╭─ Working data

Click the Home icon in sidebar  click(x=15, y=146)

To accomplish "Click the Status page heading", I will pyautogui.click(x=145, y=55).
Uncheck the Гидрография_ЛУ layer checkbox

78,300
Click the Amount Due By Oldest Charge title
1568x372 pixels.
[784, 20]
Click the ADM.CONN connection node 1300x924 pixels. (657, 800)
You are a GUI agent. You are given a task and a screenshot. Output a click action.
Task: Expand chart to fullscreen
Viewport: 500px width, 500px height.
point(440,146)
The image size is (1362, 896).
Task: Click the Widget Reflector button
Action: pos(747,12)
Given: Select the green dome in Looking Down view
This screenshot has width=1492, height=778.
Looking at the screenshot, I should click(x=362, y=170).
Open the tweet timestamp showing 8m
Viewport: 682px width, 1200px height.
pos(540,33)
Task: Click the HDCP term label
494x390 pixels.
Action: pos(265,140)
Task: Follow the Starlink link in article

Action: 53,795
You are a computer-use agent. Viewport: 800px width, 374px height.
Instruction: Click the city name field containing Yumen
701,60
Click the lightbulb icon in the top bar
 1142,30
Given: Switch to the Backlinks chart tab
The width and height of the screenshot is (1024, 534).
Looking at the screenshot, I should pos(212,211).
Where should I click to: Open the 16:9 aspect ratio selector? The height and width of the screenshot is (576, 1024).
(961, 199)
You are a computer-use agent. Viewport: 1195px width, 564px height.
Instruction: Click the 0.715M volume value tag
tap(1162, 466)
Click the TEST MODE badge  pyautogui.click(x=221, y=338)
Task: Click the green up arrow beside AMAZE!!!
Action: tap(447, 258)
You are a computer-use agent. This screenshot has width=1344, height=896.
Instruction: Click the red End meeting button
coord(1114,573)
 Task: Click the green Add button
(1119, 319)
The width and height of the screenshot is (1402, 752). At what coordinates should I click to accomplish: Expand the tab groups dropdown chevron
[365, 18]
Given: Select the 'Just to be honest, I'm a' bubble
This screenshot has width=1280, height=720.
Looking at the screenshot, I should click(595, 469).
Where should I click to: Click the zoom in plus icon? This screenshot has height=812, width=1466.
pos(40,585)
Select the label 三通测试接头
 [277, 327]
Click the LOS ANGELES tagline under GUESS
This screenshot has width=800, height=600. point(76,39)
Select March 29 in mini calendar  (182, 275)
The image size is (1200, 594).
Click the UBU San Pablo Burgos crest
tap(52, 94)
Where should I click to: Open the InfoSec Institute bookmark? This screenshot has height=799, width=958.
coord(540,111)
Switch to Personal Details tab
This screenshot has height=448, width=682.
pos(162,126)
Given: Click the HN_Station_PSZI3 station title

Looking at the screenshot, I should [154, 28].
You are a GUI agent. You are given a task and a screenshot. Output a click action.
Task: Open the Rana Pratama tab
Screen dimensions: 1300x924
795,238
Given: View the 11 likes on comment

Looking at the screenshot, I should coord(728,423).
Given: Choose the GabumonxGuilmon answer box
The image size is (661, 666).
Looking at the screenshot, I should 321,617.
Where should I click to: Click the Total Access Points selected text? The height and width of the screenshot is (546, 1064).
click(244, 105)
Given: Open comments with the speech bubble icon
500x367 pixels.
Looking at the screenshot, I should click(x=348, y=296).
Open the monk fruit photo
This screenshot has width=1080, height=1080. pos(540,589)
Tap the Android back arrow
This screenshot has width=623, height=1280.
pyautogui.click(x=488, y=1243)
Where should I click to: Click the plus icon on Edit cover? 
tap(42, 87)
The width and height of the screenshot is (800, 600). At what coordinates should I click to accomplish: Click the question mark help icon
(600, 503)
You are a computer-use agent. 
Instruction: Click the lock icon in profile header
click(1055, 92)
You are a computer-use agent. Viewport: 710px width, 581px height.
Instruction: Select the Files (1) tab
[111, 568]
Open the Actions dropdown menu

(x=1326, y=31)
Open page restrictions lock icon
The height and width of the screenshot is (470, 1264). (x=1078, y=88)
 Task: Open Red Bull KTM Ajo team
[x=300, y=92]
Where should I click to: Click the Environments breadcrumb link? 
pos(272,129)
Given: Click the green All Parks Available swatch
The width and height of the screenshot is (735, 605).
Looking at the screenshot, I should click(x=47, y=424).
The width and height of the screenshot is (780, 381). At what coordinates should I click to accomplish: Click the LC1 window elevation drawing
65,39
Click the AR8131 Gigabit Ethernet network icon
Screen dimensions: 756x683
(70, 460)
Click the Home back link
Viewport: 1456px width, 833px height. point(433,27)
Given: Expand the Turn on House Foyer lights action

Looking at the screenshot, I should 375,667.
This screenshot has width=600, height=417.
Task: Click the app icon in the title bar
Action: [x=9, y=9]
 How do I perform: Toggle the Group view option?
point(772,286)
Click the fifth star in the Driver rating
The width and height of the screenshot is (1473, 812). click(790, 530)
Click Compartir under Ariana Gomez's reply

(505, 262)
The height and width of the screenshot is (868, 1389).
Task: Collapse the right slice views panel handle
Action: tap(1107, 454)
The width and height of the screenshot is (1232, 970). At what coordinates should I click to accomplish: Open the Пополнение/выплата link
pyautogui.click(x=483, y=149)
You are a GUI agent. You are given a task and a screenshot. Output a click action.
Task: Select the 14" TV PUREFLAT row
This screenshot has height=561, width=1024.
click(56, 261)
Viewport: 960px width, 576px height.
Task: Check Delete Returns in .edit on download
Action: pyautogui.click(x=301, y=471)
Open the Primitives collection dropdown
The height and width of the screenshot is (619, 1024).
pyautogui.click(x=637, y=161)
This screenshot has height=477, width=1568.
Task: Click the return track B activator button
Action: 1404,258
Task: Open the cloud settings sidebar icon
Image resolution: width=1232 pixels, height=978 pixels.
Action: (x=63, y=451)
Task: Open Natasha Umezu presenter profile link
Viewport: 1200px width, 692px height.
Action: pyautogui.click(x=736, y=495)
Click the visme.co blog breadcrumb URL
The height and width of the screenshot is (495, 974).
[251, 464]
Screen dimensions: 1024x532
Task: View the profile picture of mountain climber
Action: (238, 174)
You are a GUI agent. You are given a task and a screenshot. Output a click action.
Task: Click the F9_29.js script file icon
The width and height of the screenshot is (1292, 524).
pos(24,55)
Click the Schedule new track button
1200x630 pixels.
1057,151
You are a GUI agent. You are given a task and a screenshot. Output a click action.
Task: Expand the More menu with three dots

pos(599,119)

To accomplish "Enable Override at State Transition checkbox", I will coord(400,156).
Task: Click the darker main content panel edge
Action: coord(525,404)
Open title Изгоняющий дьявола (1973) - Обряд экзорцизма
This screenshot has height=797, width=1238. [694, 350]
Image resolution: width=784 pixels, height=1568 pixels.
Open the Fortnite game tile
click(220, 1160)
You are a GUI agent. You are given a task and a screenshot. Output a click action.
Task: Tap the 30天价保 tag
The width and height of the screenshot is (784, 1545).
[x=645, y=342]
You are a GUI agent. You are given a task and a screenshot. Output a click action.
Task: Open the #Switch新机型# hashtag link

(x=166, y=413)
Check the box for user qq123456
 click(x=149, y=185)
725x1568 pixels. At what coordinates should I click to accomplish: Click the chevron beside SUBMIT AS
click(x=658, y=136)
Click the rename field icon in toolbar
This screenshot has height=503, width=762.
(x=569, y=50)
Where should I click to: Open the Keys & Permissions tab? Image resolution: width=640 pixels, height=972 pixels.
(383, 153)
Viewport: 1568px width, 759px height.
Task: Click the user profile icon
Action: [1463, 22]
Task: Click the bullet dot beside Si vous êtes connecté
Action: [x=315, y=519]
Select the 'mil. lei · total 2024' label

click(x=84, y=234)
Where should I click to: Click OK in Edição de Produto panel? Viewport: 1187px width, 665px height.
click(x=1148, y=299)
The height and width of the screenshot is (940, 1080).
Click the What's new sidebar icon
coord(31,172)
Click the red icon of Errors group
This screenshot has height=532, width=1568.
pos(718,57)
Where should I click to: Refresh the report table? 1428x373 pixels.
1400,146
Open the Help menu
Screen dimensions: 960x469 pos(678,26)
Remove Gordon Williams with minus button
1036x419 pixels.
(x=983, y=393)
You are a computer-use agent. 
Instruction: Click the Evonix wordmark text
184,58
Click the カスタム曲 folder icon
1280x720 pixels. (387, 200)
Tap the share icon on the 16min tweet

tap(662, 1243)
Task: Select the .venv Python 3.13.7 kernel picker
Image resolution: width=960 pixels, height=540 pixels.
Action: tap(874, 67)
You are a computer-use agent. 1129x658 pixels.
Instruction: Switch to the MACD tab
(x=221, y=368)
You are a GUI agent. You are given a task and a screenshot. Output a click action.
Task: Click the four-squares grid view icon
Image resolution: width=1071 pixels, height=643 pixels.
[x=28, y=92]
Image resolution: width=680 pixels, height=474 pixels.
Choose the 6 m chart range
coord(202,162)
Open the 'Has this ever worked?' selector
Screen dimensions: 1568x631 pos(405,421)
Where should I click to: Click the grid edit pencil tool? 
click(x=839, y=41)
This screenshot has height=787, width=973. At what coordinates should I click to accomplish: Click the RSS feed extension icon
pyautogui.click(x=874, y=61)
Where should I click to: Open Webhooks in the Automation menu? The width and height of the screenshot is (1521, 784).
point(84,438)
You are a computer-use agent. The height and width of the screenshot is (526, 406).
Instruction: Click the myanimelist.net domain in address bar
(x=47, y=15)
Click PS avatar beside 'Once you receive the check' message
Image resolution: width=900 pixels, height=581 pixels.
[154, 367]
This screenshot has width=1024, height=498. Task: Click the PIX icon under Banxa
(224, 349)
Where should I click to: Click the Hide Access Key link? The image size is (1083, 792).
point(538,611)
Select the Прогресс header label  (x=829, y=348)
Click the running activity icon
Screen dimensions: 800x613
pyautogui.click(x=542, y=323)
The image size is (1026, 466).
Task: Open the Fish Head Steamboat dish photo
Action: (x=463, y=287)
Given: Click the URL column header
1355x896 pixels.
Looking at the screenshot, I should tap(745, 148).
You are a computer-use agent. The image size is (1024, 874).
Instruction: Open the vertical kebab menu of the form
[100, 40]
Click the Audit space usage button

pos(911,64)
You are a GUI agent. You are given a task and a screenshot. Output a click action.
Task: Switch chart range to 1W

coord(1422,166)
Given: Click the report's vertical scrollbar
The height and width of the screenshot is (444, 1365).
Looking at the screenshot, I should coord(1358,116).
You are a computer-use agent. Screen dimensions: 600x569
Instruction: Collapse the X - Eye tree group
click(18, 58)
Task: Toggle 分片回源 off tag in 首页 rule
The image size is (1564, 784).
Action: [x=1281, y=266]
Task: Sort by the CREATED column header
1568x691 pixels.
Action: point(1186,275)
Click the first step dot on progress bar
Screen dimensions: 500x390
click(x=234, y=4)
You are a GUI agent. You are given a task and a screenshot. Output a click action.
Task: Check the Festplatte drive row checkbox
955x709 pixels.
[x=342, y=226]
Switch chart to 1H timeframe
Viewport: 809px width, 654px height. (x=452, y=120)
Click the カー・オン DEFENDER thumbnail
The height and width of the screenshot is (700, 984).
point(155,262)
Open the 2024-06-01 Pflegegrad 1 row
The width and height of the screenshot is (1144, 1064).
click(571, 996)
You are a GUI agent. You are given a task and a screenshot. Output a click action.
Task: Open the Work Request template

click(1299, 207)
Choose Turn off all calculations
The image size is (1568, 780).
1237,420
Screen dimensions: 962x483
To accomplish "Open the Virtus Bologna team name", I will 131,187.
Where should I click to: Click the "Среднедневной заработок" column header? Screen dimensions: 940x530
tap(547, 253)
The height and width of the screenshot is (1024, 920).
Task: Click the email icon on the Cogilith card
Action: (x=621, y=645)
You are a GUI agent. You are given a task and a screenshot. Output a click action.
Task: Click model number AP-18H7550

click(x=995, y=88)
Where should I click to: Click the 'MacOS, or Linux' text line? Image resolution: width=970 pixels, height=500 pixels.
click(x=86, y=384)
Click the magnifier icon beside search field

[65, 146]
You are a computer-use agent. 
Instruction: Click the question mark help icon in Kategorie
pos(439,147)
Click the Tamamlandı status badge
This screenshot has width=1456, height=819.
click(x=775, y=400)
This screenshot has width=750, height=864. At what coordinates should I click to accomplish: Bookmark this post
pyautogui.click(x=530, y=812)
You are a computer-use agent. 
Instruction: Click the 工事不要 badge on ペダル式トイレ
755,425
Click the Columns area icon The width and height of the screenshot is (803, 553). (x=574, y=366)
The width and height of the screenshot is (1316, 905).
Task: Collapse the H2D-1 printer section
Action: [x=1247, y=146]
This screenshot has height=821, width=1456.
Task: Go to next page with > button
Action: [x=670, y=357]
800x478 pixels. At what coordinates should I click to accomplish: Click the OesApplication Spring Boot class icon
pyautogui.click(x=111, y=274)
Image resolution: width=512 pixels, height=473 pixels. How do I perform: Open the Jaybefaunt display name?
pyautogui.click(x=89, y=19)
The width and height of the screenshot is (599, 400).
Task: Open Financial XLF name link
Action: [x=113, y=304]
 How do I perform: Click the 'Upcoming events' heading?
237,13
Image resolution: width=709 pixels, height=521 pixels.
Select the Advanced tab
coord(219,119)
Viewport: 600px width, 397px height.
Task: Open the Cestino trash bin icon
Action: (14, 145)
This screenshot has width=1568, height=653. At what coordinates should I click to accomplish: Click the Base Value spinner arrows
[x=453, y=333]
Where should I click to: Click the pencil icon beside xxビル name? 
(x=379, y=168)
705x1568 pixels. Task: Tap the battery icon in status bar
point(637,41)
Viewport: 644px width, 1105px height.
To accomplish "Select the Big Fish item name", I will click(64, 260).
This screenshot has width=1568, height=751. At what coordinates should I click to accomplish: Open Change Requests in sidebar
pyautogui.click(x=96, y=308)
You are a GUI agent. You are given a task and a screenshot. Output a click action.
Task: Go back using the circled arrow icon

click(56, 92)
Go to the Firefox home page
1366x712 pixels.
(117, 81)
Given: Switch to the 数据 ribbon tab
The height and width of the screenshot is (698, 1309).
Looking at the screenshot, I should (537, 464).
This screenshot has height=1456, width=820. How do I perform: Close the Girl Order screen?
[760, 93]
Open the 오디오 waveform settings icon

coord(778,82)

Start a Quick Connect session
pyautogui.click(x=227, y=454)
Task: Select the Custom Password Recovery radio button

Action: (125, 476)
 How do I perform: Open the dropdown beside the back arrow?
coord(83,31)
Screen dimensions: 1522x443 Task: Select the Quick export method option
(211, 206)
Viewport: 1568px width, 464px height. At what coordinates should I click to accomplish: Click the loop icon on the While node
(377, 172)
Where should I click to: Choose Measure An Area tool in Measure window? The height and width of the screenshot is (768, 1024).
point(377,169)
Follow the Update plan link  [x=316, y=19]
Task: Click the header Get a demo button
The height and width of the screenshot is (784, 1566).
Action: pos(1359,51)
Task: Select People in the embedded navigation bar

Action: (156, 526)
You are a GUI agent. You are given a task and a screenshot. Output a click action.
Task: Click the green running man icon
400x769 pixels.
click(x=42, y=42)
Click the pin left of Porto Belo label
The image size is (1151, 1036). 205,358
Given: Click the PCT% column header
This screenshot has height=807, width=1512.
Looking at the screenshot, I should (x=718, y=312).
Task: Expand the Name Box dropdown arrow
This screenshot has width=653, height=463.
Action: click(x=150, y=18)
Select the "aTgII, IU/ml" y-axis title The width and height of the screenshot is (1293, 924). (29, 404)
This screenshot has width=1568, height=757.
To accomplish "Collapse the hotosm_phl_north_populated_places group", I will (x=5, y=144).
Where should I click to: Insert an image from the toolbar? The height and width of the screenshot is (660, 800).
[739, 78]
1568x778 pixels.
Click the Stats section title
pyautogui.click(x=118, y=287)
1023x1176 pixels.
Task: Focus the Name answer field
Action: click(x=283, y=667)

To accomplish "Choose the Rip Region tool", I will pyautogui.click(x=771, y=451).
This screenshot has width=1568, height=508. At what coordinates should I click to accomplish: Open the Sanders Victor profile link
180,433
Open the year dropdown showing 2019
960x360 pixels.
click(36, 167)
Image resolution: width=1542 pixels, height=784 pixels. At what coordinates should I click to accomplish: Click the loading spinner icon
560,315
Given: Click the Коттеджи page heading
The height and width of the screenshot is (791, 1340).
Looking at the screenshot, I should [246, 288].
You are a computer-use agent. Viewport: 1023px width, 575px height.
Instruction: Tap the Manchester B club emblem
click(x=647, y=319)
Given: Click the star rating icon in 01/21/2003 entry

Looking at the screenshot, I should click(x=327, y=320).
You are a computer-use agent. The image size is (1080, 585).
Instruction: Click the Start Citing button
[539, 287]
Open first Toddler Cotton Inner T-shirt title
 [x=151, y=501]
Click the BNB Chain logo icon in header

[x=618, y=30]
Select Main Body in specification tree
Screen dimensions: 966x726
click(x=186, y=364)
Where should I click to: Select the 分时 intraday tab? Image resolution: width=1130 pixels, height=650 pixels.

╰─

§ **Exercise brief**
If a line of the records includes the string "bubble", copy it out.

§ **Result of this exercise**
Given: Select the 'Just to be honest, I'm a' bubble
Given: Open comments with the speech bubble icon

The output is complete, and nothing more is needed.